Infections caused by the Zika virus present a very broad clinical picture. In 2015, when problems in the unborn babies of infected pregnant women were first observed, the cardinal symptom was microcephaly. However, it has since been discovered that the typical cerebral anomalies (reduced volume, calcifications or malformations of the cortex) can also occur in children whose heads are of normal size. The clinical picture has also been significantly extended, with malposition of the hands and legs now also frequently diagnosed. Furthermore, there are indications that an infection with the Zika virus can also lead to severe clinical symptoms in adults.

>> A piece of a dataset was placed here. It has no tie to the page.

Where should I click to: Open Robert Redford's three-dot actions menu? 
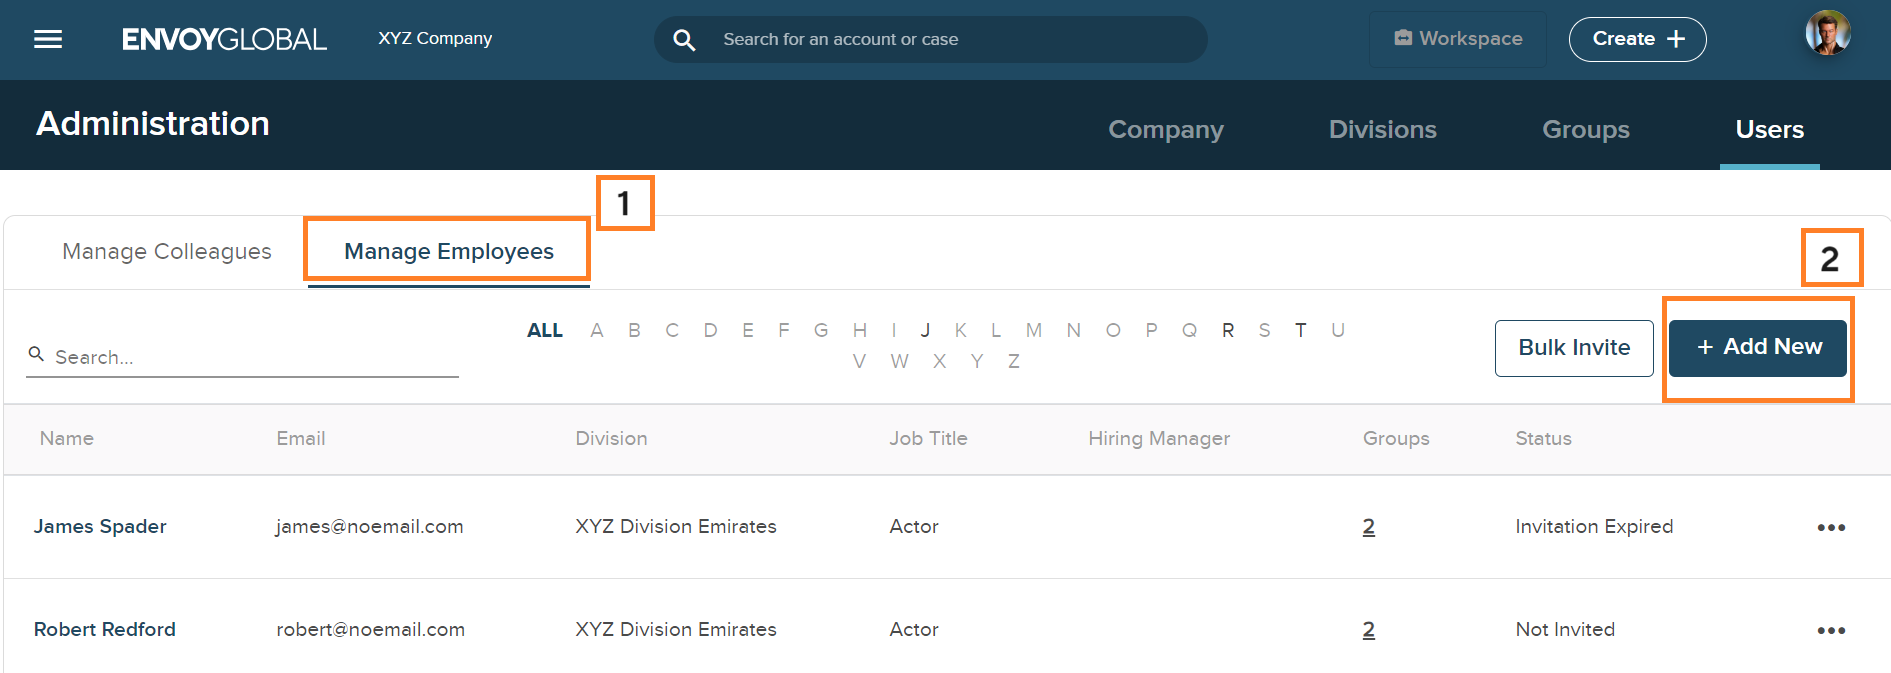[x=1830, y=631]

Considerable research is needed
‘The diagnosis of the Zika virus, along with all other types of Flavivirus, is still a big problem,’ Nowotny points out. With Flaviviruses, the time span in which the virus itself, or its molecular footprints (e.g. via polymerase chain reaction) can be detected is relatively short, and the serological tests available (Zika Virus Immunoglobulin-G and M) cause massive cross reactions with other Flaviviruses, such as with the pathogens causing Dengue fever, Yellow fever or West Nile fever. Considerable research is still needed, Nowotny explains.

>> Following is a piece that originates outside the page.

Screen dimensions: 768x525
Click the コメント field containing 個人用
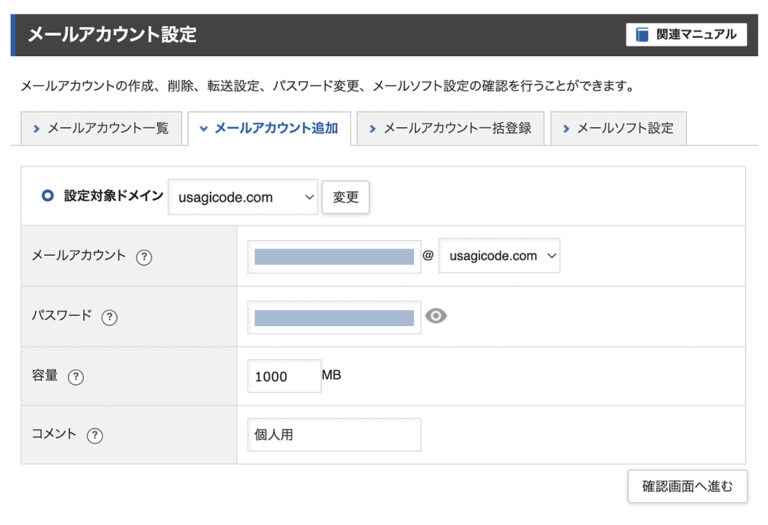334,435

Global warming causes the vectors for emerging diseases to spread further and further North. Although Aedes aegypti, the transmitter of Dengue fever and Chikungunya fever, has not yet managed a breakthrough into Europe, Aedes albopictus, a type of mosquito and close relative, has now spread across the entire Mediterranean, and can also function as a transmitter for both those diseases.
The international threat from holiday makers
Aedes albopictus is on the brink of crossing the AlpsNorbert Nowotny
Spread via infected holidaymakers bitten by this species of mosquito, there has already been a local Dengue fever outbreak in Dubrovnik, Croatia, and around 200 people developed Chikungunya fever in Ravenna, Italy. These outbreaks were only contained with the help of a massive chemical fight against the transmitters. ‘This shows how important monitoring systems are,’ Nowotny emphasises. This is not only important in the Mediterranean countries: ‘Aedes albopictus is on the brink of crossing the Alps,’ this leading virologist warns.
A problem from the Arabian Peninsula
‘For hospitals, MERS-CoV is a big problem,’ he stresses. There has been an unusual increase in hospital infections through this viral agent, which originates in the Arabian Peninsula. Only 5% of those infected had direct contact with dromedaries, which act as vectors for this infection, and the remaining 95% of infections were transmitted from human to human – within the family, in the community and frequently also in hospitals.
The hospital acquired infections were initially limited to Saudi Arabia but, in mid-2015, at least 186 people became infected in South Korea (of whom 36 died) after an infected traveller who had returned home from a trip to the Arabian Peninsula had sought help in several hospitals. ‘There is not yet sufficient research into the problem of why there are so many hospital-acquired infections from MERS-CoV,’ Nowotny reports.
Although travellers have now spread the virus throughout many countries there have not yet been any cases of hospital acquired infections involving the MERS Corona virus outside the Arabian Peninsula and Korea.
Norbert Nowotny PhD is a Professor at the Institute of Virology in the University of Veterinary Medicine, Vienna, and Professor for Virology at the Mohammed Bin Rashid University of Medicine and Health Sciences in Dubai, United Arab Emirates. The virologist researches all aspects of infectious diseases (particularly viral related) in humans plus domestic, zoo and wild animals. He also specialises in medical and veterinary medical entomology, viral infections spread by mosquitoes and ticks, emerging infectious diseases and zoonoses. His work as local scientific organiser and member of the scientific committee at the IMED 2016 is a role he has held at five previous IMED congresses.